__Activity__: The lines to reproduce run from the first one below to the line containing "Given: Delete the dsfs line item row", both included. Reproduce them exactly and nothing else.

__Material to process__:
-*-*-

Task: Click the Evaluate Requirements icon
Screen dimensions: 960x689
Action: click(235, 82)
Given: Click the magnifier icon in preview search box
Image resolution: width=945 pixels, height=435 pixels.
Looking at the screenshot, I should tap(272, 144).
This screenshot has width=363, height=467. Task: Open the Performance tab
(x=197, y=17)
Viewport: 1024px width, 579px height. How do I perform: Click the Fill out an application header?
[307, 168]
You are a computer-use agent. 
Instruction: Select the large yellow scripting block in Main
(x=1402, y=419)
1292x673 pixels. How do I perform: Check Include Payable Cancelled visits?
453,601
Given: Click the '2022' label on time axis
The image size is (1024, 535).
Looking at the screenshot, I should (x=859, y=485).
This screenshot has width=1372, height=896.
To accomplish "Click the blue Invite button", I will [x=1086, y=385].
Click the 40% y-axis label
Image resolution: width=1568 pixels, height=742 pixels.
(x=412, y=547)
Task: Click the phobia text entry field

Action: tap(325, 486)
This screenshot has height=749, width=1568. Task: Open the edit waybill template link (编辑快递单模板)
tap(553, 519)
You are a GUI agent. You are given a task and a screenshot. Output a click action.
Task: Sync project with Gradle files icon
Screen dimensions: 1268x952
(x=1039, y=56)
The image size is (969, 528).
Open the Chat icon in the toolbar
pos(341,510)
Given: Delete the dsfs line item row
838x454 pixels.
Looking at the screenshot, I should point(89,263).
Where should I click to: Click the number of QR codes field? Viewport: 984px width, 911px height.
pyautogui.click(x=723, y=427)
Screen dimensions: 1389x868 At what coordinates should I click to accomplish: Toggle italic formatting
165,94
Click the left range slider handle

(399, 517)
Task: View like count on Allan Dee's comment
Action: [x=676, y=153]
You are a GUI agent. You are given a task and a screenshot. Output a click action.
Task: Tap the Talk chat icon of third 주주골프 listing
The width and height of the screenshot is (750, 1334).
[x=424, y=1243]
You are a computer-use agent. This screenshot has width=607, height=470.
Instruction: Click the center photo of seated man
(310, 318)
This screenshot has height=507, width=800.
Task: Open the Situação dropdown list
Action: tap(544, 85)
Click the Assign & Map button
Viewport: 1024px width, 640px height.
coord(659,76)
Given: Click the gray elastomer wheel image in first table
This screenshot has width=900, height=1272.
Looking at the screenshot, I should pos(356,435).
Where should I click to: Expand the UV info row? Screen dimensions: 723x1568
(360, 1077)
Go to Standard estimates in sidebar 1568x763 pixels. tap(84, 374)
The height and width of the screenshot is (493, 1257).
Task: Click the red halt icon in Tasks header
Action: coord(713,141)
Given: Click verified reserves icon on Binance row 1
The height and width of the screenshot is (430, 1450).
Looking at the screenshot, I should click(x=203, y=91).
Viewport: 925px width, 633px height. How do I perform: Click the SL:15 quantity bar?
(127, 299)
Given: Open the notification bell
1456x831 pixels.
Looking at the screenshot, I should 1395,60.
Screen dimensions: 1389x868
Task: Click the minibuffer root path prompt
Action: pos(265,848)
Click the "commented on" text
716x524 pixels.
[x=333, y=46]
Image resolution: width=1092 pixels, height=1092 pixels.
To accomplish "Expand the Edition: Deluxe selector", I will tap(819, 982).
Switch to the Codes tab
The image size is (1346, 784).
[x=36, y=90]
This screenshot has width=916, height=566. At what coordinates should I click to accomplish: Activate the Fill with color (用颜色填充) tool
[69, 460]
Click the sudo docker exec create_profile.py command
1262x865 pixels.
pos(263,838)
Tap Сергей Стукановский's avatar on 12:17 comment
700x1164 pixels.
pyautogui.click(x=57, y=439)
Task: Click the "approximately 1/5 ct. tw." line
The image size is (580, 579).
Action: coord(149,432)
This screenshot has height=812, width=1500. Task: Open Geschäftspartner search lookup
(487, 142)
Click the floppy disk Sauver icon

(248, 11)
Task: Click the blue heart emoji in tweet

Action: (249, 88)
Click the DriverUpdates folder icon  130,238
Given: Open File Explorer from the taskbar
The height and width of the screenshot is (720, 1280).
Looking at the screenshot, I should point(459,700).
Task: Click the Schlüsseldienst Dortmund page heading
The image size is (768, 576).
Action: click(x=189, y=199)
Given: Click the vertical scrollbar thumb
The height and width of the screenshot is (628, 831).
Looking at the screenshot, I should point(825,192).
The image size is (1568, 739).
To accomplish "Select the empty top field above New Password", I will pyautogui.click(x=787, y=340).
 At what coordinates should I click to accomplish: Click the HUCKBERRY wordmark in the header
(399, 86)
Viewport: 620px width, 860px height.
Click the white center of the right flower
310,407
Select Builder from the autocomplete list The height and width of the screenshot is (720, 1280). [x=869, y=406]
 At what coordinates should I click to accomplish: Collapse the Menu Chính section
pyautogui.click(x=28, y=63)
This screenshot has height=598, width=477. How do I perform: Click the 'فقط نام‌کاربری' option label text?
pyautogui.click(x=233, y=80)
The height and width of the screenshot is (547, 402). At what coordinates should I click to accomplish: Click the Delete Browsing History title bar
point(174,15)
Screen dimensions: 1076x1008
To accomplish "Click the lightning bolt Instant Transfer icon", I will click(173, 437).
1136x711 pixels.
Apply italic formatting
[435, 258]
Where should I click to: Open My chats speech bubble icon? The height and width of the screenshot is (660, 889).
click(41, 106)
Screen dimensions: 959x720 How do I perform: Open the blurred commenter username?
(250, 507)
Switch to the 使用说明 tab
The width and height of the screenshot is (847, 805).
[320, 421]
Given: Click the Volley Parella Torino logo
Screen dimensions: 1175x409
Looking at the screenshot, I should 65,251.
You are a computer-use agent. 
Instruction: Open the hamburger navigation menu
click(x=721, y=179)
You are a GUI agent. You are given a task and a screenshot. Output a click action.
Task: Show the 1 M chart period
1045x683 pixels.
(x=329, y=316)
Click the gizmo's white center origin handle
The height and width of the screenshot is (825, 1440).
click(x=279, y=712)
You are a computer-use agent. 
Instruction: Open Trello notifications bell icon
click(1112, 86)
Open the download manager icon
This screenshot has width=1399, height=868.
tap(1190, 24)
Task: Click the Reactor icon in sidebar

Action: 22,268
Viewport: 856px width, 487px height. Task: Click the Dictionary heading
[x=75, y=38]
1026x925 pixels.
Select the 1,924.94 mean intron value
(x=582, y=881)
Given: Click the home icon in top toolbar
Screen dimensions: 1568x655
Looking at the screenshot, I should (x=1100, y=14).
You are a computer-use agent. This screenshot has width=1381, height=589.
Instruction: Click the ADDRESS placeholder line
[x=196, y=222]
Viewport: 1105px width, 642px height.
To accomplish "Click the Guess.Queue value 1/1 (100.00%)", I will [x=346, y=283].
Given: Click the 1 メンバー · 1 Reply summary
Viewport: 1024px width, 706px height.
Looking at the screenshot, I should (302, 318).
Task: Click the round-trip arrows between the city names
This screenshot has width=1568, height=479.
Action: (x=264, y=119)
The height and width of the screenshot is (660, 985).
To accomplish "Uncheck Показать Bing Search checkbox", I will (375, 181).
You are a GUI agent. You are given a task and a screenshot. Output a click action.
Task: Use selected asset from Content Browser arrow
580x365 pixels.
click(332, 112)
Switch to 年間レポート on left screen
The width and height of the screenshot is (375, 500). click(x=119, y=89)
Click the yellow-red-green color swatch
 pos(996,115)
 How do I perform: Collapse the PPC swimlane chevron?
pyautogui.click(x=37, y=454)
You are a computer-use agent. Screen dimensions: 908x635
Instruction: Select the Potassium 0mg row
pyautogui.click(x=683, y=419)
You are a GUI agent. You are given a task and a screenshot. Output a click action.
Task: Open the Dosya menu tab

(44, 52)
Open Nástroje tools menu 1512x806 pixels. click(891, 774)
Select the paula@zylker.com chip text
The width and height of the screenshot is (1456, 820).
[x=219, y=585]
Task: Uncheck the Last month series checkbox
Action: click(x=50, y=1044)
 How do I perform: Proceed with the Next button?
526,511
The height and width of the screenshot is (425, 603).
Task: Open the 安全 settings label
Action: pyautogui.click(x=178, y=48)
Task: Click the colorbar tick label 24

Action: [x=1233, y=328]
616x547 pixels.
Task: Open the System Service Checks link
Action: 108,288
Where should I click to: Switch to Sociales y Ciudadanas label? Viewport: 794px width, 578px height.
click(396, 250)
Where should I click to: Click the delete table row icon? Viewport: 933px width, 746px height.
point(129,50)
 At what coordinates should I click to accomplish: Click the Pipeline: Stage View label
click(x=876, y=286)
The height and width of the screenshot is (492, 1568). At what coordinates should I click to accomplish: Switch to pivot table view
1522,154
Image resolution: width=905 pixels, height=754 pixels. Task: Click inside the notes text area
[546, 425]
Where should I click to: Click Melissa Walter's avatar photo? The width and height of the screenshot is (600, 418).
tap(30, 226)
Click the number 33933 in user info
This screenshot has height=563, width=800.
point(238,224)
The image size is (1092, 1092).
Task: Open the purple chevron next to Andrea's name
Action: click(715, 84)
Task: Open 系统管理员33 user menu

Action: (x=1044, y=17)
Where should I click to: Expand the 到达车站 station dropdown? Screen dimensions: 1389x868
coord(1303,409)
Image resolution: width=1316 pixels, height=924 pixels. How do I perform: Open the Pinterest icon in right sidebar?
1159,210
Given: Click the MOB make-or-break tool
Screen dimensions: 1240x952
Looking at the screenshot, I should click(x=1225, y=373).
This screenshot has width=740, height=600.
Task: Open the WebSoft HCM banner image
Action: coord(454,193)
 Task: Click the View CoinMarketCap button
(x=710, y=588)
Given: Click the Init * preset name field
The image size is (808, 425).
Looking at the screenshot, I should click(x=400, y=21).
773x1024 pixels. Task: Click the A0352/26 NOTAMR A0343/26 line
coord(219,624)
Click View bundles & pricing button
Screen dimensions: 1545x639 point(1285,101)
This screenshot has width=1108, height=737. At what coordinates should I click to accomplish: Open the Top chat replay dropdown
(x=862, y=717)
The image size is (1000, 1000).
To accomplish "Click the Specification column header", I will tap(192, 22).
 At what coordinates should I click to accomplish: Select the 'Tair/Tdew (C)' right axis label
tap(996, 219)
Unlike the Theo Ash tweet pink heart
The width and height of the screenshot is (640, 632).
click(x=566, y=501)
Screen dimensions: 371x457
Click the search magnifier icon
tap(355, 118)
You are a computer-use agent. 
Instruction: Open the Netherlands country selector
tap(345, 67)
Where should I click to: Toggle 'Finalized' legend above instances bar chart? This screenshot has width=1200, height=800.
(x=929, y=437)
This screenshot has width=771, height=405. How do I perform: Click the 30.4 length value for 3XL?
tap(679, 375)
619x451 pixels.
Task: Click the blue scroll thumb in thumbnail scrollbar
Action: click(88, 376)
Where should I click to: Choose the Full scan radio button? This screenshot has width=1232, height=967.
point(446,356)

-*-*-

__Worked solution__:
Task: Click the Evaluate Requirements icon
Screen dimensions: 960x689
Action: click(235, 82)
Given: Click the magnifier icon in preview search box
Image resolution: width=945 pixels, height=435 pixels.
Looking at the screenshot, I should tap(272, 144).
This screenshot has width=363, height=467. Task: Open the Performance tab
(x=197, y=17)
Viewport: 1024px width, 579px height. How do I perform: Click the Fill out an application header?
[307, 168]
You are a computer-use agent. 
Instruction: Select the large yellow scripting block in Main
(x=1402, y=419)
1292x673 pixels. How do I perform: Check Include Payable Cancelled visits?
453,601
Given: Click the '2022' label on time axis
The image size is (1024, 535).
Looking at the screenshot, I should (x=859, y=485).
This screenshot has width=1372, height=896.
To accomplish "Click the blue Invite button", I will [x=1086, y=385].
Click the 40% y-axis label
Image resolution: width=1568 pixels, height=742 pixels.
(x=412, y=547)
Task: Click the phobia text entry field

Action: tap(325, 486)
This screenshot has height=749, width=1568. Task: Open the edit waybill template link (编辑快递单模板)
tap(553, 519)
You are a GUI agent. You are given a task and a screenshot. Output a click action.
Task: Sync project with Gradle files icon
Screen dimensions: 1268x952
(x=1039, y=56)
The image size is (969, 528).
Open the Chat icon in the toolbar
pos(341,510)
Given: Delete the dsfs line item row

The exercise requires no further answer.